§ ACTIONS TO TAKE
- 1) Please return the portion of the review of the Leonard Cohen documentary between "For a documentary" and "hours learning about?", inclusive, copied word for word.
- 2) Using the review of the Leonard Cohen documentary, answer yes or no to each statement below, and back each answer with the deciding words quoted from the review.
(a) Walter Yetnikoff headed Columbia Records from 1975 to 1990.
(b) Cohen had an album reach No. 1 on the U.S. charts.
(c) Brandi Carlile explains why Jeff Buckley's cover of "Hallelujah" affects her.
- 3) Write the next part of the review of the Leonard Cohen documentary, picking up right after its final sentence.

§ PASSAGE PROVIDED
# # #

For a documentary to be worth your while, its subject needs to have historical weight. I think of some of the better documentaries or docuseries I’ve watched in recent years.

“Fiddler’s Journey to the Big Screen” was about one of the great movies of all time; “Woodstock 99” portrayed the ominous zeitgeist of the late 1990s; and “The Beatles: Get Back” showed the final days of an iconic band.

Going into “Hallelujah: Leonard Cohen, A Journey, A Song,” I was not sure if Cohen, a Jewish musician defined by a single song, would fit into that category. Was this man important enough for me to spend two hours learning about?


By the second half of this Sony Pictures documentary, the answer was surprisingly yes.

Cohen was a vivid songwriter and a spiritual seeker who, with “Hallelujah” and its multiple versions and covers, captured something essential about the human experience. Who Cohen was, how he did that and why he was able to do it can be explained in three quotes from this movie, out nationwide on July 8.

“Leonard, we know you’re great, but we don’t know if you’re any good.”

According to Cohen in interview footage included in the film, this line was spoken to him by Walter Yetnikoff, the president of Columbia Records from 1975-1990. It was Yetnikoff who refused to put out the 1984 album “Various Positions” that included “Hallelujah” in the United States.

Yetnikoff didn’t like the mix, Cohen said in additional interview footage, and was convinced it wouldn’t sell. Before “Various Positions,” the singer-songwriter released five albums through Columbia Records. Yet the one that would include his greatest song was not even good enough to release.

The song and album, of course, came out in the United Kingdom, Canada and several other countries before becoming iconic in the U.S., too. But it was the type of classic that, through its many lives and recreations, from Jeff Buckley’s 1994 cover to its inclusion in the 2001 hit movie “Shrek” to Alexandra Burke’s UK chart-topping rendition from the reality show “The X Factor” in 2008, transcended a single album release and radio cycle.

This was true of Cohen, too. He never had an album reach No. 1 on the U.S. charts. He never won a Grammy Award until his lifetime achievement honor in 2010. He may not have been any good, but he was great.

“It evokes some of the most primitive human desires, and it marries it with a concept that so many of us struggle with, which is spirituality.”

Brandi Carlile, the critically-acclaimed singer-songwriter, is one of the best interviewees in this film. About 75 minutes in, she explains why Buckley’s cover of “Hallelujah” gets to her when she sums it up with the quote above.

# # #

§ DATASET EXTRACT
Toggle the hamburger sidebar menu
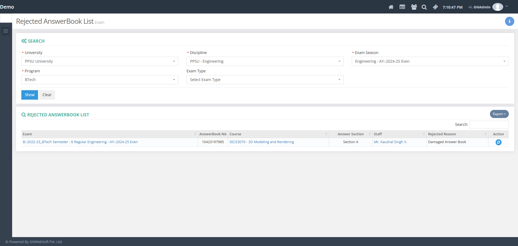The height and width of the screenshot is (246, 518). click(x=6, y=31)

# # #

§ RESULTS OF THE TASKS
- 1)
For a documentary to be worth your while, its subject needs to have historical weight. I think of some of the better documentaries or docuseries I’ve watched in recent years.

“Fiddler’s Journey to the Big Screen” was about one of the great movies of all time; “Woodstock 99” portrayed the ominous zeitgeist of the late 1990s; and “The Beatles: Get Back” showed the final days of an iconic band.

Going into “Hallelujah: Leonard Cohen, A Journey, A Song,” I was not sure if Cohen, a Jewish musician defined by a single song, would fit into that category. Was this man important enough for me to spend two hours learning about?

- 2)
(a) Yes: "the president of Columbia Records from 1975-1990"
(b) No: "He never had an album reach No. 1 on the U.S. charts."
(c) Yes: "she explains why Buckley’s cover of “Hallelujah” gets to her"

- 3)
Earlier in the documentary, another interviewee says a review he was reading described Cohen’s career as “pulled between holiness and horniness.” Pulled between the spiritual and the primitive, in other words.

His lyrics in “Hallelujah,” which dig into both the transcendent desire for spirituality and the primitive desire for human connection, connect these two desires more than any of his other songs, and perhaps more than any song. And in their unification, as Cohen, Buckley and so many others sing, we can only say Hallelujah.

“You’re getting things that are so deep and so resonant in your own spiritual journey that you are benefiting from his. And that’s of course the highest compliment to a poet or a songwriter.”

Another good interviewee is Judy Collins, the singer-songwriter whose career spans more than half a century. Collins knew Cohen in the 1960s before he was a singer — back when he was a poet. She recorded her version of a song Cohen wrote on one of her early albums.

Leonard Cohen performing later in life. (Courtesy of Leonard Cohen Family Trust)

In the line above, Collins explains why Cohen was able to marry the primitive and the spiritual. He was, to put it simply, a poet.

Cohen published four poetry collections and two novels between 1956 and 1966, before his first album, “Songs of Leonard Cohen,” came out in 1967. While you can’t really answer the question of why poets and prose writers write, as there’s a certain inherent value and beauty to creation, Collins’ quote above gets about as close as you can to doing so.

But really, as Collins herself was alluding to, the answer was in “Hallelujah” itself. It’s a song that, for a reason that’s hard to express, gets people to stand and cheer and feel, in place after place, decade after decade, from singer after singer.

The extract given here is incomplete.